▶ _Trecho de origem_:

===

O aumento do número de cidades e a expansão das já existentes ocorreram no
período pós-revolução industrial caracterizando-se, na esfera mundial, na mudança da
população rural para as cidades, tornando a sociedade essencialmente urbana,
artificializando e materializando o meio natural. O mesmo ocorreu no Brasil, com o
rápido processo de urbanização e o êxodo rural, na década de 1950, provocado pelo
surgimento das primeiras indústrias de base no país principalmente na região sudeste.
Mendonça (2009, p.180) descreve que:
O desenvolvimento da industrialização brasileira, a partir da década de 1950 – com grande ênfase no setor automobilístico num primeiro momento, e diversificado num segundo – aliado diretamente ao capital internacional, produziu disparidades gritantes nas condições sociais, econômicas e políticas nas cidades. As relações de produção, voltadas quase que exclusivamente à reprodução econômica, desconsideraram a necessidade do planejamento de caráter social e criaram, por conseguinte, uma “urbanização corporativa”, resultando em ambientes urbanos caóticos tanto no Brasil quanto nos demais países nos quais a produção do espaço seguiu dinâmica parecida.
Assim sendo, o processo de urbanização e as mudanças na paisagem provocam,
além dos impactos socioambientais, alterações na atmosfera urbana, gerando um
aumento significativo da temperatura, dando origem ao clima urbano, sendo suas
causas, à retirada da cobertura vegetal arbórea, aumento da área construída,
pavimentação asfáltica e inércia térmica dos materiais. Este fenômeno está relacionado
diretamente às ações humanas no espaço urbano, interferindo assim no balanço de
energia, no conforto térmico e na umidade do ar, contribuindo para a degradação de
qualidade ambiental.

===

▶ _Material de origem_:
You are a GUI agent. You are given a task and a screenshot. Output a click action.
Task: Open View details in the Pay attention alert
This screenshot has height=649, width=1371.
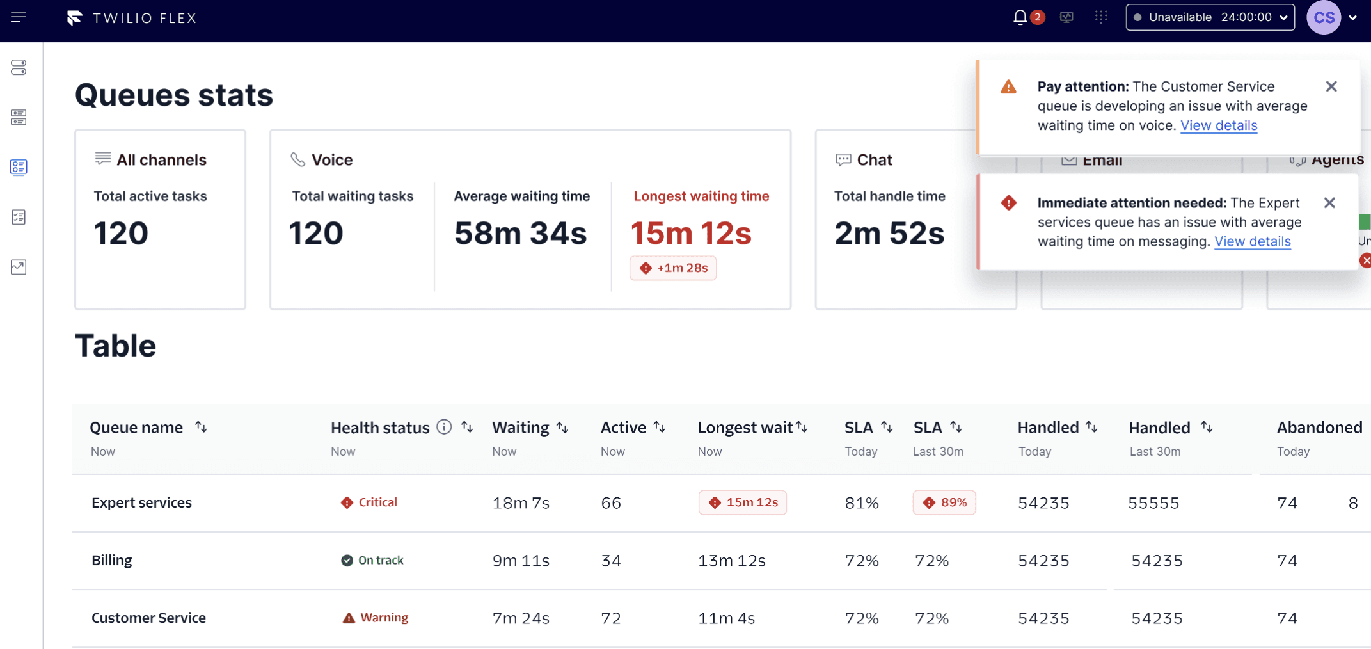1218,125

===

Quais causas do clima urbano o trecho sobre urbanização aponta? A listagem não tem nenhum papel nesta atividade.

A retirada da cobertura vegetal arbórea, o aumento da área construída, a pavimentação asfáltica e a inércia térmica dos materiais.